» Goal of the exercise
Only the lines of the data holding the string "computer" need to be returned.

Collected data:
--------------------------------------------------

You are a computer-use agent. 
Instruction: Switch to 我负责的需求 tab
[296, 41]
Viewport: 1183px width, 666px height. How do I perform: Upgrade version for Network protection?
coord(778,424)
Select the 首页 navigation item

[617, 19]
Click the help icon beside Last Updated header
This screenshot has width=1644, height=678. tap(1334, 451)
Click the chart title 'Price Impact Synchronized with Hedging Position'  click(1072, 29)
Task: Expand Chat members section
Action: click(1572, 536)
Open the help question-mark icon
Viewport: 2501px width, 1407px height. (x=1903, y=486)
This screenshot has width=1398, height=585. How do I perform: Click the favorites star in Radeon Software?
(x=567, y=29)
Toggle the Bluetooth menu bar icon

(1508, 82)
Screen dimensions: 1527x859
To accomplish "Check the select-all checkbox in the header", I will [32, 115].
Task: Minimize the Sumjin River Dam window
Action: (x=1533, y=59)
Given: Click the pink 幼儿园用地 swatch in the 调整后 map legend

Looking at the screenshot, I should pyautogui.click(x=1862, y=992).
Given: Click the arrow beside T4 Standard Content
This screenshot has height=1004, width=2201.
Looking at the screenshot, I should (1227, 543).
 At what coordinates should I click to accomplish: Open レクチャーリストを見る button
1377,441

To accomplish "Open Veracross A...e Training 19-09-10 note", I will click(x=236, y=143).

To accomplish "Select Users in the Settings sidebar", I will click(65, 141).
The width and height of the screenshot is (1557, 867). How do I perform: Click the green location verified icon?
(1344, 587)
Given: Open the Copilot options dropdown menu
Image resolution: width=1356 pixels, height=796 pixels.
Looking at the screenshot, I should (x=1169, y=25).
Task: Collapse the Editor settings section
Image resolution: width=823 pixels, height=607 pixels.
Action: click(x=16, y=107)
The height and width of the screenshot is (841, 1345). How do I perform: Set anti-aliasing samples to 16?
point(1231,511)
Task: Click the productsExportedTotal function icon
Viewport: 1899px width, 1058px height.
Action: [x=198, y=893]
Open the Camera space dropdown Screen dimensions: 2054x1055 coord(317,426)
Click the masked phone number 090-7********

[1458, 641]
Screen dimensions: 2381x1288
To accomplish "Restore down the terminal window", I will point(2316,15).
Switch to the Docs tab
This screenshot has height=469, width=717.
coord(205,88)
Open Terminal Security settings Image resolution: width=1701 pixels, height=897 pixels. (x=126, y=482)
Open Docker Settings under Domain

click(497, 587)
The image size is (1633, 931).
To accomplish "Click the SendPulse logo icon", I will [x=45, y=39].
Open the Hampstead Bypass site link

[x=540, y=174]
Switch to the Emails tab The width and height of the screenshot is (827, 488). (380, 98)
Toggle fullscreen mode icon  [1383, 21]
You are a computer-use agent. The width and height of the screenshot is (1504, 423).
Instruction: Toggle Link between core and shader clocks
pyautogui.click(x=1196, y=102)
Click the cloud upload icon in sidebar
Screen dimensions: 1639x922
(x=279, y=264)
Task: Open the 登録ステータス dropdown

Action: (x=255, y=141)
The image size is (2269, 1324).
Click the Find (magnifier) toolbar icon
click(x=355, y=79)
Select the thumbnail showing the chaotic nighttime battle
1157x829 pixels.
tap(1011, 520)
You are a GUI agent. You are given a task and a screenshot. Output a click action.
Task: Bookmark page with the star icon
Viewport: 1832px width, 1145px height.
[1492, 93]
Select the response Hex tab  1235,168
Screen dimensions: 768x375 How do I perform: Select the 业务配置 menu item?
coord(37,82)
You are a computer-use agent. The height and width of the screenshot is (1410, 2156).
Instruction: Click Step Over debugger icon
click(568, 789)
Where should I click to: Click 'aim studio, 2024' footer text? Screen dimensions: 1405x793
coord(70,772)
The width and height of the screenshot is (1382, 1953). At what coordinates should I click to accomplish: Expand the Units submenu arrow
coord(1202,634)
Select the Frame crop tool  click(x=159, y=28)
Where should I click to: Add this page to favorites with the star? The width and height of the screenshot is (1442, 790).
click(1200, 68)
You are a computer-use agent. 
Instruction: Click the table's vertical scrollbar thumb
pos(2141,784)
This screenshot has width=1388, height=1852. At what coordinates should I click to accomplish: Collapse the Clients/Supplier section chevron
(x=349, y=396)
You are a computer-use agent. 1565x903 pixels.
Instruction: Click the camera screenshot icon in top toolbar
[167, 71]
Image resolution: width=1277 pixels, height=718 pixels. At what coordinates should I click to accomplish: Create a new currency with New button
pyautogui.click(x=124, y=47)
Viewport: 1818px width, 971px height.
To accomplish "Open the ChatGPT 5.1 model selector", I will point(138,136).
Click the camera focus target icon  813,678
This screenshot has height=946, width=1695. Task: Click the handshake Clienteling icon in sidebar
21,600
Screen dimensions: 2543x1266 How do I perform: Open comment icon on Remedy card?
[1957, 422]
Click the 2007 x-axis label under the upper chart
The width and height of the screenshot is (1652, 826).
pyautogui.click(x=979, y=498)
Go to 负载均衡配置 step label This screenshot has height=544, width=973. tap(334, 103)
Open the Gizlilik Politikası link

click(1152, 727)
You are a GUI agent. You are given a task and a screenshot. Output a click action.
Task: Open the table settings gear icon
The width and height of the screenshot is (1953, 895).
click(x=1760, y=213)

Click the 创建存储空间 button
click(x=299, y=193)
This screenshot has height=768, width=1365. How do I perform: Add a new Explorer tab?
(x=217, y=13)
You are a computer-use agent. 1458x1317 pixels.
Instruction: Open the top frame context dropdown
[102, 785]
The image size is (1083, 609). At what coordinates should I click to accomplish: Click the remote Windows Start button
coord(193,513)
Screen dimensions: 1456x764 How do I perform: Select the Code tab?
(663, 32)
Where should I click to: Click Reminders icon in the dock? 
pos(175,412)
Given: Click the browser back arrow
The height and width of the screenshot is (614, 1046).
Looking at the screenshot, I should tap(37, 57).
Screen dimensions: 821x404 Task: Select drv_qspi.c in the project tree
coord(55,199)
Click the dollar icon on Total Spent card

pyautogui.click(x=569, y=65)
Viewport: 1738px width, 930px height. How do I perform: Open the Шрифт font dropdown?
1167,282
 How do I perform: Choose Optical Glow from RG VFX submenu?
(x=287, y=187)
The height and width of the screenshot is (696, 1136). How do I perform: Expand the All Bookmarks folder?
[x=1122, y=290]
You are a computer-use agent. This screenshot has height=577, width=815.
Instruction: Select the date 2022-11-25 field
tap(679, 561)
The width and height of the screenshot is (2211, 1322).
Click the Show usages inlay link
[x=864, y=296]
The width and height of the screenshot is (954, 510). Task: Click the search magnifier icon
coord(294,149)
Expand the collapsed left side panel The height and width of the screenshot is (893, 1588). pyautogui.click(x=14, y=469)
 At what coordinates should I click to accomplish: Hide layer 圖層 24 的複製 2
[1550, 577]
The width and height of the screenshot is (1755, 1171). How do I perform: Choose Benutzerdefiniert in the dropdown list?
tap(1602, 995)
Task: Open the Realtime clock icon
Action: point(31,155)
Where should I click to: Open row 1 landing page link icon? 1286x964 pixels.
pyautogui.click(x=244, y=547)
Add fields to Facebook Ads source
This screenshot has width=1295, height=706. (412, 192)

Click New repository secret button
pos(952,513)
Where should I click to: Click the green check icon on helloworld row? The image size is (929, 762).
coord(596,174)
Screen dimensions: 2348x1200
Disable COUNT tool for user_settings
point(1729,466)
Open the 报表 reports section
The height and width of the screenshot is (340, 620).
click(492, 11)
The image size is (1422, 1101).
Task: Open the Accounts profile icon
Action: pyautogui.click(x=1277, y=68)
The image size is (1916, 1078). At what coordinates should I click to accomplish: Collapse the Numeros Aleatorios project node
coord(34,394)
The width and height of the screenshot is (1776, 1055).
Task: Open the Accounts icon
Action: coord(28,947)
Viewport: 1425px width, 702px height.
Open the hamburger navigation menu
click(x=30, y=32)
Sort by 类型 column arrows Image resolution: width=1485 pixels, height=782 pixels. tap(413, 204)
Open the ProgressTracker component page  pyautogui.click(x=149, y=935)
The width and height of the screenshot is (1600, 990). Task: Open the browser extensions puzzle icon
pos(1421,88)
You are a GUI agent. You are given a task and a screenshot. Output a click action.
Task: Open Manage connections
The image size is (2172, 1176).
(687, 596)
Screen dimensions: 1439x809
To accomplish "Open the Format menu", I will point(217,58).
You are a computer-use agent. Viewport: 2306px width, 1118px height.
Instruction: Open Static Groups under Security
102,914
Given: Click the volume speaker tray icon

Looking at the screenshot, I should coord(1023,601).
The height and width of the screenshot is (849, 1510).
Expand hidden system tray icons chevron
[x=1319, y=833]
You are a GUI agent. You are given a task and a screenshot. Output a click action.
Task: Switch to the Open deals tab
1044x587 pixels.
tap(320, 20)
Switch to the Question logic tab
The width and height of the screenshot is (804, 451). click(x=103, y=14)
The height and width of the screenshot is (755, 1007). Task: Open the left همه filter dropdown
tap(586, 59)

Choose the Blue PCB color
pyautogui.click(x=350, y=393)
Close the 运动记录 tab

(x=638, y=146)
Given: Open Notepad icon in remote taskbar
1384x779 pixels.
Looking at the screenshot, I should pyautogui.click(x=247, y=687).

--------------------------------------------------

» Task solution
You are a computer-use agent. 
You are a computer-use agent. The width and height of the screenshot is (1504, 423).
You are a computer-use agent. The height and width of the screenshot is (1410, 2156).
You are a computer-use agent. 
You are a computer-use agent. 1565x903 pixels.
You are a computer-use agent. 1458x1317 pixels.
You are a computer-use agent. This screenshot has height=577, width=815.
You are a computer-use agent. Viewport: 2306px width, 1118px height.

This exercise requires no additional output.